● **WORK TASK**:
Nothing but the lines from the one that contains "The width and height of the screenshot is (958, 683)." to the end of the records should be printed, both ends included, exactly as given.

● **MATERIAL FOR THIS TASK**:
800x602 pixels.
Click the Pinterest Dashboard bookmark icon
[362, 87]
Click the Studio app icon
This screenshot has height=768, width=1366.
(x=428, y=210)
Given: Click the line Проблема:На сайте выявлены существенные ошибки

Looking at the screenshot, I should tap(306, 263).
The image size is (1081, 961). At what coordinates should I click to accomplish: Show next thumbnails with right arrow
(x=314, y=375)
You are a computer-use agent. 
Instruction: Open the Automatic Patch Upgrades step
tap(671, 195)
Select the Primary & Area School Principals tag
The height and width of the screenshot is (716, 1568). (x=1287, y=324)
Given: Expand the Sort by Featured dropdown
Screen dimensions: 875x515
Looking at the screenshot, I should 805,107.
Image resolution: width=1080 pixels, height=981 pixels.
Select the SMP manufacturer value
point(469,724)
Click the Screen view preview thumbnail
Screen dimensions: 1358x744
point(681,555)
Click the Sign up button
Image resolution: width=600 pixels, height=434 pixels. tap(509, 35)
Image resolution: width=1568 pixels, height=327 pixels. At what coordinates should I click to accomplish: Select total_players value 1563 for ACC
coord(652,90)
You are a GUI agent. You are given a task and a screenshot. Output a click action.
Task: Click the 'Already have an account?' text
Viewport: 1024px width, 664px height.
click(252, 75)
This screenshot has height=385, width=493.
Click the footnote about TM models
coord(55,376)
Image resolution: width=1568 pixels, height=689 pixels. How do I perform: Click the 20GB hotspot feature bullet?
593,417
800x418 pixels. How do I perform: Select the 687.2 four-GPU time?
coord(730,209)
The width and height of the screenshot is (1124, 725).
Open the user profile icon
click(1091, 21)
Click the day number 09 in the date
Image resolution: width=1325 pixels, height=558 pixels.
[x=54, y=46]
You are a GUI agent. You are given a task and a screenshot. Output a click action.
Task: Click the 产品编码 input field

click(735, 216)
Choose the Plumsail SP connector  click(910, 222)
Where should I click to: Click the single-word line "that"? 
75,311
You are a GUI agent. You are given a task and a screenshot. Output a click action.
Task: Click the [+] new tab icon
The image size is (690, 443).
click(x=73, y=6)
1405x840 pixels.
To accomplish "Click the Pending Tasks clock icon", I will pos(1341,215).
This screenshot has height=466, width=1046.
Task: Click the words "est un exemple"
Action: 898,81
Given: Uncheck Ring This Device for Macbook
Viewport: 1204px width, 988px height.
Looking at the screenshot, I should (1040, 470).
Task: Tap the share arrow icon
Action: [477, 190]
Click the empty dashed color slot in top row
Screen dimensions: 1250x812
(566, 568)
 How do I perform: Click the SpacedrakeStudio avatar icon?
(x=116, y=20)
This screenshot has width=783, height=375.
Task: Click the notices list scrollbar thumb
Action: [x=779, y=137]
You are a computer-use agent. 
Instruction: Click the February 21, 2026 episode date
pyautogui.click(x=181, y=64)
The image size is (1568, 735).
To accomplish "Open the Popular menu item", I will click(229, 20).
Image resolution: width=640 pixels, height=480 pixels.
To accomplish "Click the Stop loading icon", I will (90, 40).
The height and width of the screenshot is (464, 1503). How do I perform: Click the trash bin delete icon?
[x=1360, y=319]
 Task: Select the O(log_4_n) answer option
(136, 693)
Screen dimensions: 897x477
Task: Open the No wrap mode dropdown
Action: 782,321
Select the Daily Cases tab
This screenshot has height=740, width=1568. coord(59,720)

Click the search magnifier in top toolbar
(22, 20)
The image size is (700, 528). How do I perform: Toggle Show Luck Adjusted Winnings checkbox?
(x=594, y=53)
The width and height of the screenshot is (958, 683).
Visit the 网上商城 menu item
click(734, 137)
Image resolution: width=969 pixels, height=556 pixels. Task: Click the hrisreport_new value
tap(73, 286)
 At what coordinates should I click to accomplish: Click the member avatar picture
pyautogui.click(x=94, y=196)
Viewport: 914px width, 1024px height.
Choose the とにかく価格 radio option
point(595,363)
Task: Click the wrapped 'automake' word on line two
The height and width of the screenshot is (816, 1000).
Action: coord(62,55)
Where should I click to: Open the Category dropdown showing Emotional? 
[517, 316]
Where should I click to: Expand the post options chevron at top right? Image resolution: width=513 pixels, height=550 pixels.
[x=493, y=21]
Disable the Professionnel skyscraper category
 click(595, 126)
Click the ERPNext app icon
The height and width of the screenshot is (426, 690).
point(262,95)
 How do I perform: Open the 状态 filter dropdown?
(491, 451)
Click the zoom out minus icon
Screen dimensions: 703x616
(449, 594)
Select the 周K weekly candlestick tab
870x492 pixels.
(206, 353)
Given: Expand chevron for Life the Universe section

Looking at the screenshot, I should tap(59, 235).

● **RESPONSE TO THE EXERCISE**:
The width and height of the screenshot is (958, 683).
Visit the 网上商城 menu item
click(734, 137)
Image resolution: width=969 pixels, height=556 pixels. Task: Click the hrisreport_new value
tap(73, 286)
 At what coordinates should I click to accomplish: Click the member avatar picture
pyautogui.click(x=94, y=196)
Viewport: 914px width, 1024px height.
Choose the とにかく価格 radio option
point(595,363)
Task: Click the wrapped 'automake' word on line two
The height and width of the screenshot is (816, 1000).
Action: coord(62,55)
Where should I click to: Open the Category dropdown showing Emotional? 
[517, 316]
Where should I click to: Expand the post options chevron at top right? Image resolution: width=513 pixels, height=550 pixels.
[x=493, y=21]
Disable the Professionnel skyscraper category
 click(595, 126)
Click the ERPNext app icon
The height and width of the screenshot is (426, 690).
point(262,95)
 How do I perform: Open the 状态 filter dropdown?
(491, 451)
Click the zoom out minus icon
Screen dimensions: 703x616
(449, 594)
Select the 周K weekly candlestick tab
870x492 pixels.
(206, 353)
Given: Expand chevron for Life the Universe section

Looking at the screenshot, I should tap(59, 235).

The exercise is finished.